(Stored data entries):

====

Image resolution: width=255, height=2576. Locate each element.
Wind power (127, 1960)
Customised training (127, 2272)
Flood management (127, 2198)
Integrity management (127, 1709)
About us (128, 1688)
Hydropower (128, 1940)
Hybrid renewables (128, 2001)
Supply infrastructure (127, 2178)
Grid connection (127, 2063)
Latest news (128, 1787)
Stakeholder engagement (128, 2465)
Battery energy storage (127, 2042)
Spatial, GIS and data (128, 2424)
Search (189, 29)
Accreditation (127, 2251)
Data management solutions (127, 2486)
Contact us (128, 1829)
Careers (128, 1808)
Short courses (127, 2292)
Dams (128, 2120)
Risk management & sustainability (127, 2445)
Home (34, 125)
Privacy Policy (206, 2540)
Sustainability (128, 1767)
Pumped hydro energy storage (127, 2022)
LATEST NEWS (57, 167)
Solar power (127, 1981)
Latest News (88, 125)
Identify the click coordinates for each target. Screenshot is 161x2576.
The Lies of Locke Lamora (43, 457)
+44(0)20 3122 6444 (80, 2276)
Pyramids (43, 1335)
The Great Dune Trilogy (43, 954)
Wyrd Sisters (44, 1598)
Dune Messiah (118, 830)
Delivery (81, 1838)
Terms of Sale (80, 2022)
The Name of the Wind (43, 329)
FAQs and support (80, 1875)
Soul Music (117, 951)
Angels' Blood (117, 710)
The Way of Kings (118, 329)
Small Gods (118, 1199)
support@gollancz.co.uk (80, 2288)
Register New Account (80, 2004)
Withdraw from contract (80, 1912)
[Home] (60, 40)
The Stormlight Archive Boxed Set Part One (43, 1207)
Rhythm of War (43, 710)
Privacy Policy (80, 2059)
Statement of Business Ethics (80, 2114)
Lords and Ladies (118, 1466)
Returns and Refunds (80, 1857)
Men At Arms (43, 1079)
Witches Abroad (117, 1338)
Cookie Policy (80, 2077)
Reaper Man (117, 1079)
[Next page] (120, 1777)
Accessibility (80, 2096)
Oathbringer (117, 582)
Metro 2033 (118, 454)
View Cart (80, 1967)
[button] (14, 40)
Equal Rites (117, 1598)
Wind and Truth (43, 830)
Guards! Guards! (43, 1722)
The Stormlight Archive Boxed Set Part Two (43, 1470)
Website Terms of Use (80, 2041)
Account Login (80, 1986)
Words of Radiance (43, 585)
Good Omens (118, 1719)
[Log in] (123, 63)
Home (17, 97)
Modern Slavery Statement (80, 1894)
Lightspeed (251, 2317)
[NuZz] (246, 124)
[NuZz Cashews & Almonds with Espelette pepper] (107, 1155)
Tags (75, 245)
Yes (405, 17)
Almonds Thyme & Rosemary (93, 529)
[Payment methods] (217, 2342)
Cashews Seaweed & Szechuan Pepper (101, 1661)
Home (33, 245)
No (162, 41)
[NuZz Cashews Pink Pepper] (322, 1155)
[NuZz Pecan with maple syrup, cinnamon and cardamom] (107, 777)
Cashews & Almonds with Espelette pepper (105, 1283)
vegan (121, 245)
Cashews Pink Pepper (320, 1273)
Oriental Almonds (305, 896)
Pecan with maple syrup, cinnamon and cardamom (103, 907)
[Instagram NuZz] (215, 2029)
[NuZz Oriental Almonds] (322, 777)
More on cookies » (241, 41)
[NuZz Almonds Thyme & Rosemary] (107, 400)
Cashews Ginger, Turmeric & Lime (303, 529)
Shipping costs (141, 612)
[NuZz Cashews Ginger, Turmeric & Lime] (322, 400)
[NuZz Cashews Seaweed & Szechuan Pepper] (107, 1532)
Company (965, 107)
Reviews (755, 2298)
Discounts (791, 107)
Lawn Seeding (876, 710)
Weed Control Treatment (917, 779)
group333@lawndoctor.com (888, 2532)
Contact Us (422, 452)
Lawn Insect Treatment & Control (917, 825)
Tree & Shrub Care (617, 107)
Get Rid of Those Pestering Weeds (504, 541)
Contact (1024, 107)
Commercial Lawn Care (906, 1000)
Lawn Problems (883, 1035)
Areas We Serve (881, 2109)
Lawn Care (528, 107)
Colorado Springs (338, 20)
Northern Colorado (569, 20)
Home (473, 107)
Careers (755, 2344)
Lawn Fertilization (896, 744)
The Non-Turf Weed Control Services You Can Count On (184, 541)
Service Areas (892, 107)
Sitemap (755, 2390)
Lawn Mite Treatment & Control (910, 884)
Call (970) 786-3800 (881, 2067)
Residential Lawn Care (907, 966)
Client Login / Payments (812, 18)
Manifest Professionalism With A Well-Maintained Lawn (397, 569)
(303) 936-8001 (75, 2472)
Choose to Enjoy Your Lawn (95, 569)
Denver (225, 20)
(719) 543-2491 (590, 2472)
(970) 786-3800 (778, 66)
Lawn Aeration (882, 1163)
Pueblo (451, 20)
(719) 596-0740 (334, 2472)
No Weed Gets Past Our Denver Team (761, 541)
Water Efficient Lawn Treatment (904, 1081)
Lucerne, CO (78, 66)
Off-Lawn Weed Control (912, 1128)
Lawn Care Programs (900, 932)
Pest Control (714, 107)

====

(How to complete this task): Return only the exact lines from the opening of the records through the line that contains "Latest news (128, 1787)", both included.

(Response box):
Image resolution: width=255, height=2576. Locate each element.
Wind power (127, 1960)
Customised training (127, 2272)
Flood management (127, 2198)
Integrity management (127, 1709)
About us (128, 1688)
Hydropower (128, 1940)
Hybrid renewables (128, 2001)
Supply infrastructure (127, 2178)
Grid connection (127, 2063)
Latest news (128, 1787)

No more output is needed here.